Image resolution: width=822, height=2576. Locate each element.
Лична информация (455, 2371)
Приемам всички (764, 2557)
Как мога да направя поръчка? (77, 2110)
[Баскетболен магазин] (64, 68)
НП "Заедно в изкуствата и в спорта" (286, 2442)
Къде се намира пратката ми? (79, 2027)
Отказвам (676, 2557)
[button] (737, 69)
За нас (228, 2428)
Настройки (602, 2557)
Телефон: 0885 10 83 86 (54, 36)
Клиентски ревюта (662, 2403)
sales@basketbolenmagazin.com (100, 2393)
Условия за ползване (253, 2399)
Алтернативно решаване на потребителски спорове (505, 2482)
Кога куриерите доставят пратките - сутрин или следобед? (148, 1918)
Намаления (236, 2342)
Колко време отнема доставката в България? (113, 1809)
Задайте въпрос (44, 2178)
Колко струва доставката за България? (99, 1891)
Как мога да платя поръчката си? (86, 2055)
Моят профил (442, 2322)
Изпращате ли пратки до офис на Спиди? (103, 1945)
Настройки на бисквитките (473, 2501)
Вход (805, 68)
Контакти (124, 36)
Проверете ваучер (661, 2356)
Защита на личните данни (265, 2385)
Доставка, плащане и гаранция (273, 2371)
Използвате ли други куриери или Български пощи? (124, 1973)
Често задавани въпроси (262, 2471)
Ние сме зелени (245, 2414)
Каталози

◆ ◆ ◆ ◆ ◆

TASK BRIEF: Nothing in the data should be altered; please repeat it exactly.

RESPONSE TO THIS TASK:
Image resolution: width=822, height=2576. Locate each element.
Лична информация (455, 2371)
Приемам всички (764, 2557)
Как мога да направя поръчка? (77, 2110)
[Баскетболен магазин] (64, 68)
НП "Заедно в изкуствата и в спорта" (286, 2442)
Къде се намира пратката ми? (79, 2027)
Отказвам (676, 2557)
[button] (737, 69)
За нас (228, 2428)
Настройки (602, 2557)
Телефон: 0885 10 83 86 (54, 36)
Клиентски ревюта (662, 2403)
sales@basketbolenmagazin.com (100, 2393)
Условия за ползване (253, 2399)
Алтернативно решаване на потребителски спорове (505, 2482)
Кога куриерите доставят пратките - сутрин или следобед? (148, 1918)
Намаления (236, 2342)
Колко време отнема доставката в България? (113, 1809)
Задайте въпрос (44, 2178)
Колко струва доставката за България? (99, 1891)
Как мога да платя поръчката си? (86, 2055)
Моят профил (442, 2322)
Изпращате ли пратки до офис на Спиди? (103, 1945)
Настройки на бисквитките (473, 2501)
Вход (805, 68)
Контакти (124, 36)
Проверете ваучер (661, 2356)
Защита на личните данни (265, 2385)
Доставка, плащане и гаранция (273, 2371)
Използвате ли други куриери или Български пощи? (124, 1973)
Често задавани въпроси (262, 2471)
Ние сме зелени (245, 2414)
Каталози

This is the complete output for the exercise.